[BEGIN DOCUMENT EXCERPT]

An ancient Egyptian rubbish dump offers fascinating glimpses into life in the City of the Sharp-Nosed Fish.

 

June 2008

Our collective memory of the past is mostly confined to grand figures and epic events, while the vast majority of humanity ends up in the wastelands of oblivion. Thanks to nearly half a million papyrus fragments uncovered in Hellenic Egyptian rubbish dumps which are being gradually decoded, we are quite literally salvaging fragments of ordinary people’s lives from the dustbin of history.

 

The rubbish dumps in question belonged to the provincial but thriving Egyptian city of Oxyrhynchus (City of the Sharp-nosed Fish), about one hundred miles south of modern Cairo, which was established during the pharaonic New Kingdom and became Hellenised in Ptolemic times, but was eventually reduced to a single standing column. Most of the unearthed documents, discovered by two Victorian archaeologists, date from the time when Egypt was part of the Roman Empire, and include a treasure trove of lost classics and non-canonical gospels.

 

Peter Parsons, an archaeologist who spent two decades leading the team deciphering the papyri, has written a book which offers a fascinating reconstruction of life in Oxyrhynchus. “It is the pleasure of Greek Egypt that the accident of climate has preserved, through papyri, the lives and voices of ordinary people with rare vividness,” he notes.

[END DOCUMENT EXCERPT]
[BEGIN DATA BLOCK]

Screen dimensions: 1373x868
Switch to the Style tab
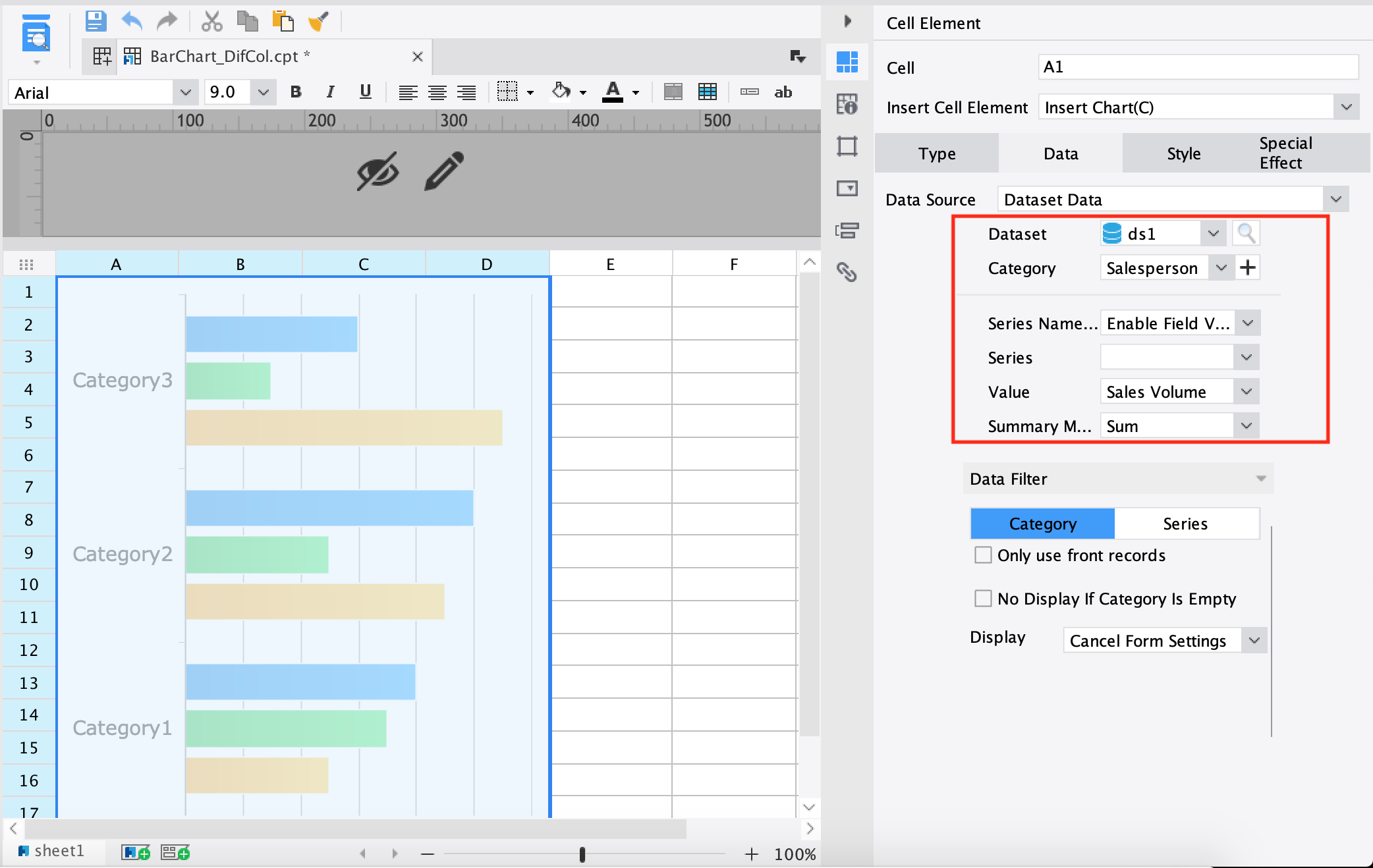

[END DATA BLOCK]

▸ **OBJECTIVE**
Translate this sentence from the piece on the Oxyrhynchus rubbish dumps into Spanish: "Most of the unearthed documents, discovered by two Victorian archaeologists, date from the time when Egypt was part of the Roman Empire, and include a treasure trove of lost classics and non-canonical gospels." The data comes from a different source than the text.

▸ **TASK ANSWER**
La mayoría de los documentos desenterrados, descubiertos por dos arqueólogos victorianos, datan de la época en que Egipto formaba parte del Imperio romano e incluyen un auténtico tesoro de clásicos perdidos y evangelios no canónicos.